- Exercise details:
Starting with the line that holds "Where should I", repeat each line through the last one below, exactly. Pictures stay out.

- The records:
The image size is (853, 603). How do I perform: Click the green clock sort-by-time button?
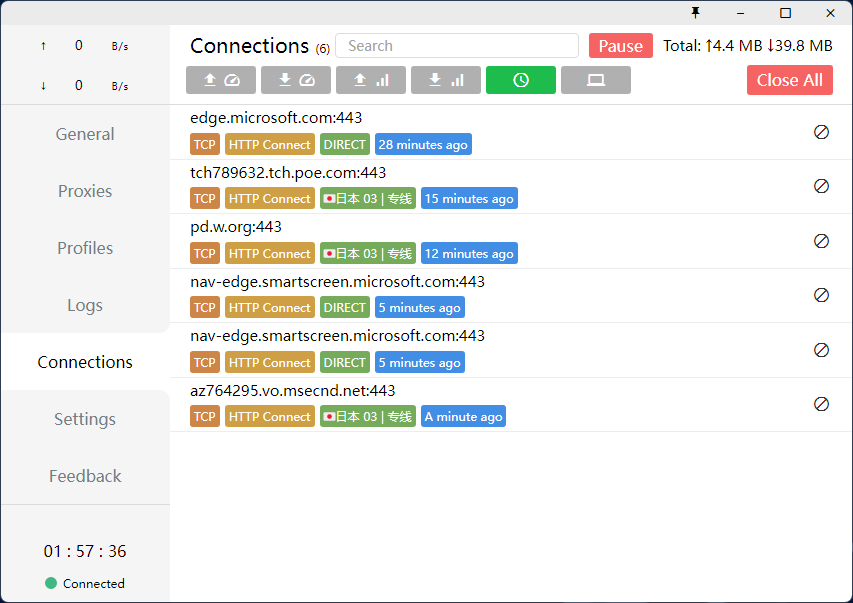coord(521,80)
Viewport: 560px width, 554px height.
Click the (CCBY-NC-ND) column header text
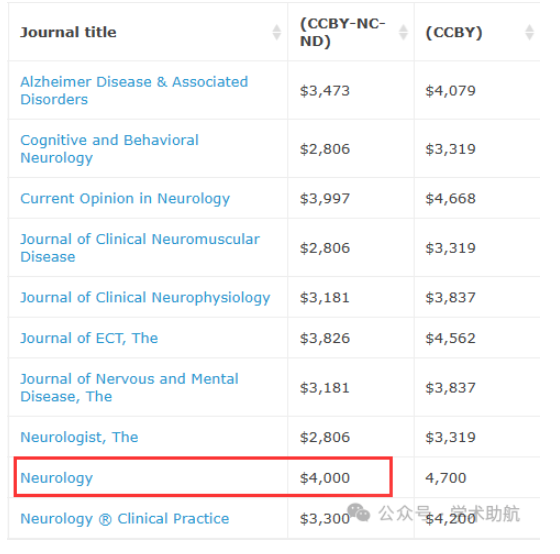point(342,32)
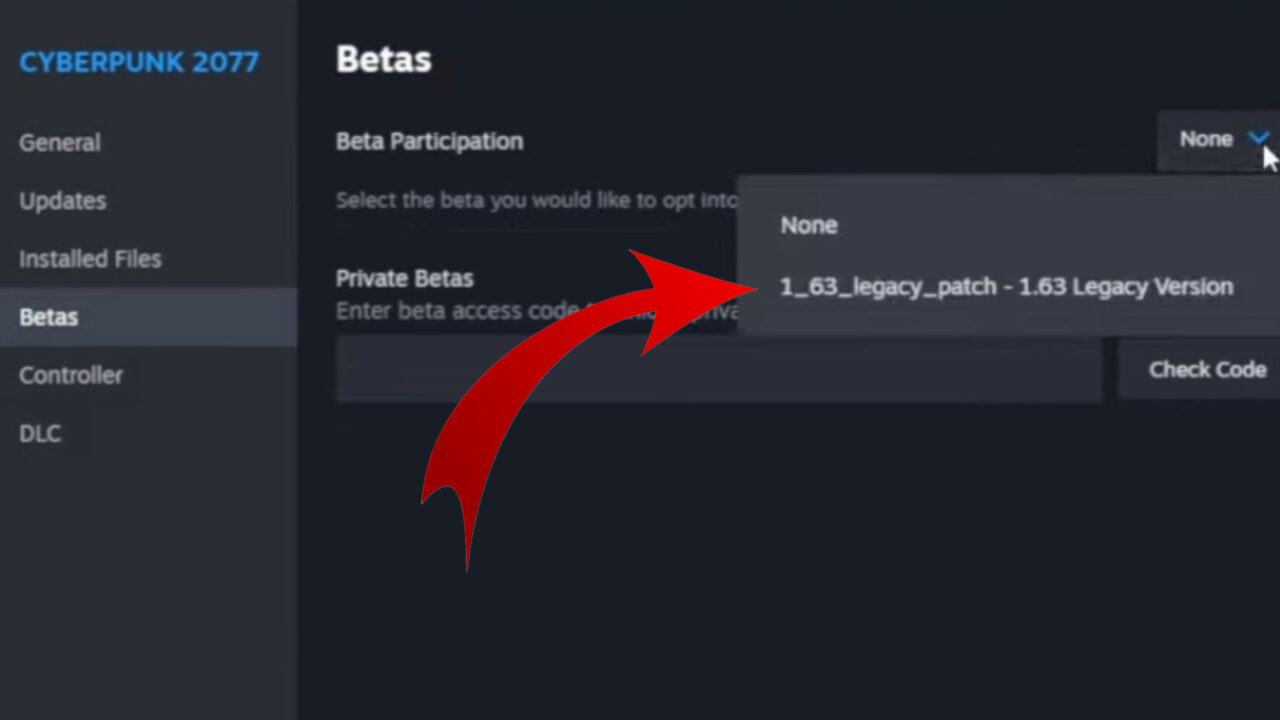This screenshot has width=1280, height=720.
Task: Open the Controller settings page
Action: (x=71, y=375)
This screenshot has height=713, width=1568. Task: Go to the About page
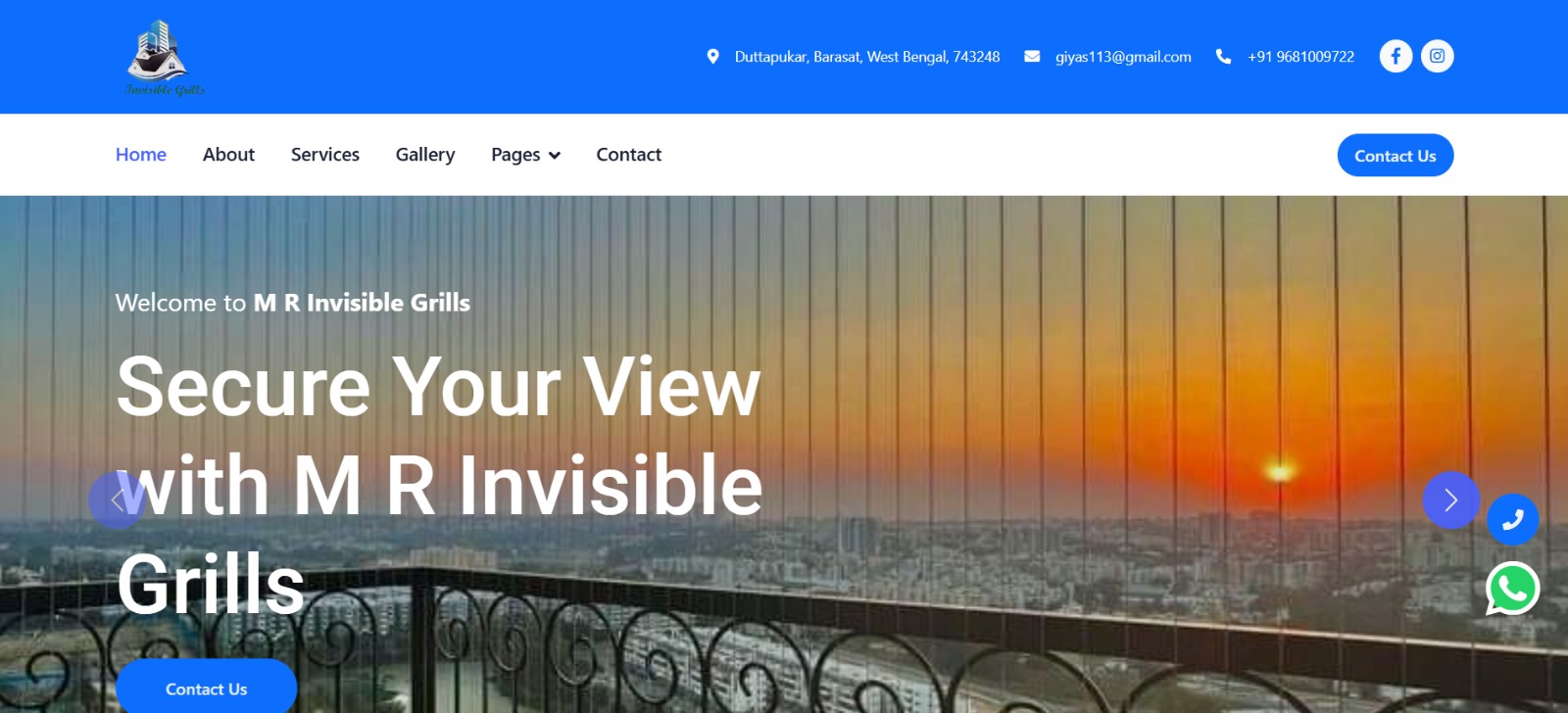[228, 155]
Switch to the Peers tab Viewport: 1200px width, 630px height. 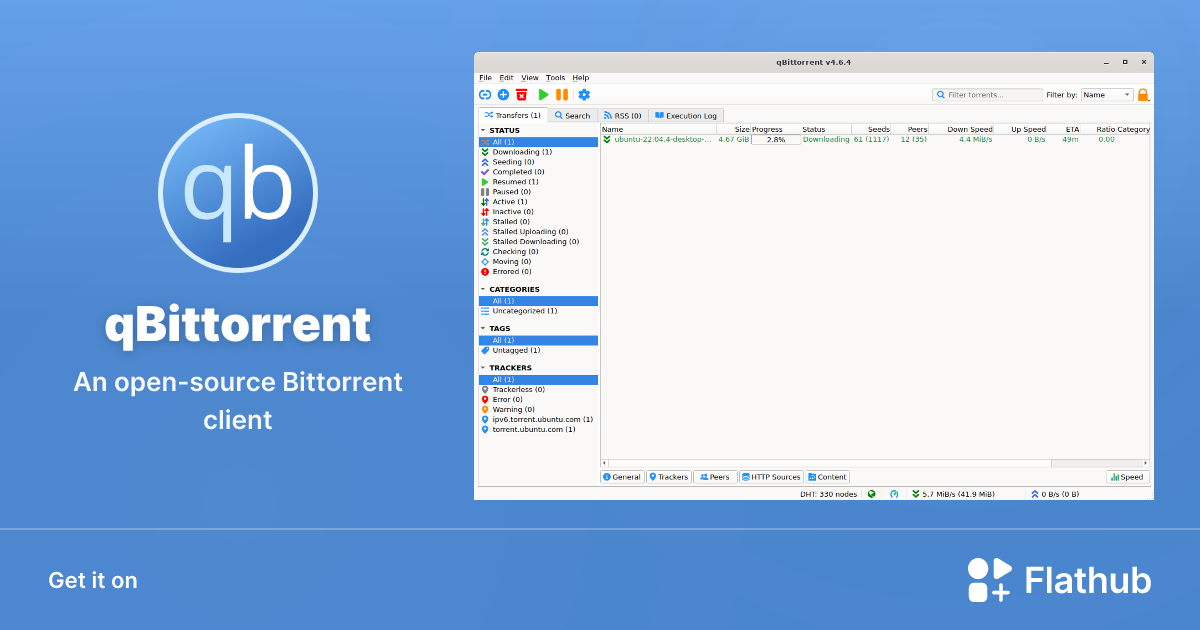tap(714, 477)
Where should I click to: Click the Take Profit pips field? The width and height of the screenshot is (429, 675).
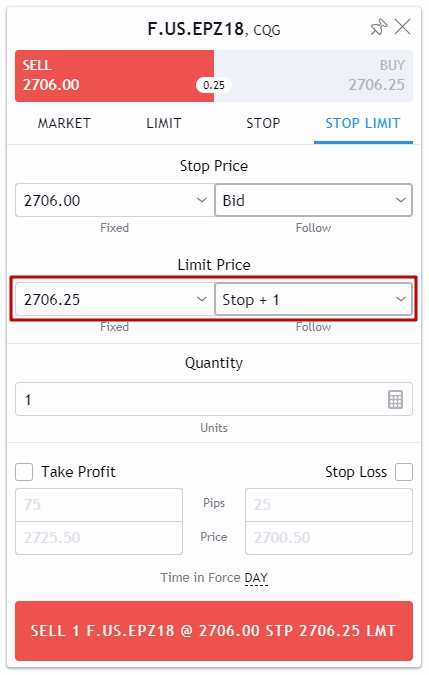click(x=99, y=505)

- The answer:
Where should I click to: Click the Take Profit pips field? The width and height of the screenshot is (429, 675).
click(x=99, y=505)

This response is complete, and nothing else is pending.